An image can be cut by dark paths to make a ragged-edge piece that will tile with itself, in both shape and colour.

This technique is closely related to the simpler Rectangle boundaries with dark paths.

## The method

Given a rectangular image, we can cut out a shape that can be attached to copies of itself like pieces of a jigsaw puzzle. We want the shape and colour to match at the boundary between two tiles. (Other shapes can be used, eg triangles and hexagons. They are not considered here.)

Many algorithms are available for doing this. One algorithm is:

1. Pick four points on the image that form the corners of a rectangle. So two points will be on one row, and two points will be on a different row, exactly below the two upper points.
2. Draw a squiggly line, roughly vertical, that passes exactly between the two left-hand points.
3. Draw an identical line between the two right-hand points.
4. Draw another squiggly line, roughly horizontal, that passes exactly between the two points at the top.
5. Draw an identical line between the two points on the bottom.

The intersecting lines form a rough rectangle in the centre, where the top and bottom edges will align with each other, and so will the left and right sides. The corners would form an exact rectangle, but the sides are not straight. When tiled together, the shapes will match, but the image colours probably won't.

We want a tile that has not only matching shape top/bottom and left/right, but also matching colours. Again there are a number of ways to choose the four points and the squiggly lines that join them so that the colours roughly match. One algorithm is:

1. Chop the image in half vertically.
2. Placing the left half over the right half, find the column with the least difference. This gives us the x-coordinate of the two left-hand points, and also the two right-hand points, being the same x plus half the image width.
3. Similarly, chop the image in half horizontally.
4. Placing the top half over the bottom half, find the row with the least difference. This gives us the y-coordinates.

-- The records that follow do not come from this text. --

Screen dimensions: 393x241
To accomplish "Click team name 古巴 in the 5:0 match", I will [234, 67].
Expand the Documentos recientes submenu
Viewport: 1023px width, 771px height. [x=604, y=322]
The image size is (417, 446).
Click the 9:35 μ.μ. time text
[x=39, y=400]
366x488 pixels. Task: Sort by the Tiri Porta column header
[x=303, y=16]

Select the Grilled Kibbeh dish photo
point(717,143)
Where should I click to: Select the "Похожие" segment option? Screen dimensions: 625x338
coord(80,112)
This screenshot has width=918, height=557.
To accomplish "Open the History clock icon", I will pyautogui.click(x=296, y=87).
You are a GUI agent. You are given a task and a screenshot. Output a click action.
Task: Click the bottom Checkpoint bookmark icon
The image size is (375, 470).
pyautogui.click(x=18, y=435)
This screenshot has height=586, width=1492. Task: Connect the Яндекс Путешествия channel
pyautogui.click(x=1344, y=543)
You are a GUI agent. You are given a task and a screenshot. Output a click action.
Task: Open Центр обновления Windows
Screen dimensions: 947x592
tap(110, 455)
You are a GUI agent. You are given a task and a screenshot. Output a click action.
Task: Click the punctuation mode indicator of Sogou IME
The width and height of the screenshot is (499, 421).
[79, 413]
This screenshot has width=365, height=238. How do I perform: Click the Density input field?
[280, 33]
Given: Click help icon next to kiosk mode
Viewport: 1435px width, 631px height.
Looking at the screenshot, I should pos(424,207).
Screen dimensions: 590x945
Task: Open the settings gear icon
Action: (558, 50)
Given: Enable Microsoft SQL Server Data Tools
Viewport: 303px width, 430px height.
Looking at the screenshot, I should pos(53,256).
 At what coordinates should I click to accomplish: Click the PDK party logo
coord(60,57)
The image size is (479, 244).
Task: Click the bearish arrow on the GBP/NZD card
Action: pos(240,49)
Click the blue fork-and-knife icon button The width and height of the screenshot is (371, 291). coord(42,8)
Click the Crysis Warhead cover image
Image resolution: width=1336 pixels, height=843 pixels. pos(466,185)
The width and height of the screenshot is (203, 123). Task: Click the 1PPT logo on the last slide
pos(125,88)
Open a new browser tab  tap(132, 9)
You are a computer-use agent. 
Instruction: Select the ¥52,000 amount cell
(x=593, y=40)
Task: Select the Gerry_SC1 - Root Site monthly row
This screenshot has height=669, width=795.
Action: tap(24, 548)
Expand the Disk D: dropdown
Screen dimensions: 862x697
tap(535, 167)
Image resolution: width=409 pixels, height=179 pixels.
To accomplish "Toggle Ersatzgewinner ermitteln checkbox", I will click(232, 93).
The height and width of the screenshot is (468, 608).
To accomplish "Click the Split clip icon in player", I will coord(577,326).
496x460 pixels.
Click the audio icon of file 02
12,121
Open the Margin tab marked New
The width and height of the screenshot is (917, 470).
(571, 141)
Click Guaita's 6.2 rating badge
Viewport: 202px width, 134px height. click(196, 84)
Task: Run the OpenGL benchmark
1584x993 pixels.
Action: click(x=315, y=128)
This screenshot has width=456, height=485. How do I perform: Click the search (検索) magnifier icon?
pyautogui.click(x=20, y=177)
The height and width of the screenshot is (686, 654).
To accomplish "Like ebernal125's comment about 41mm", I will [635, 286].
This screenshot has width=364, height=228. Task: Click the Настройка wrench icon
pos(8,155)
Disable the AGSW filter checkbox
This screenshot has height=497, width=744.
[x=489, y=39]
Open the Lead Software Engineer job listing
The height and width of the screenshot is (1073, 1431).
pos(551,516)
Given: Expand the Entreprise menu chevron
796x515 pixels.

Now we need the lines between the four corners.

1. From the difference between the left and right sides, find the darkest path that passes exactly through the two points, which are at the same x-ordinate. This defines the left and right edges of the tile.
2. Similarly, the darkest path (roughly horizontal) of the difference between the top and bottom images that passes through the two points at the same y-ordinate gives us the top and bottom tile edges.

Every row of the tile will be exactly half the width of the image, and every column of the tile will be exactly half the height of the image, which is a pleasing property.

Enough discussion. We will make a tile from this grayscale image:

 `set SRC=dp_src2.png` Start by finding the four corners.

Find the difference between the left and right halves.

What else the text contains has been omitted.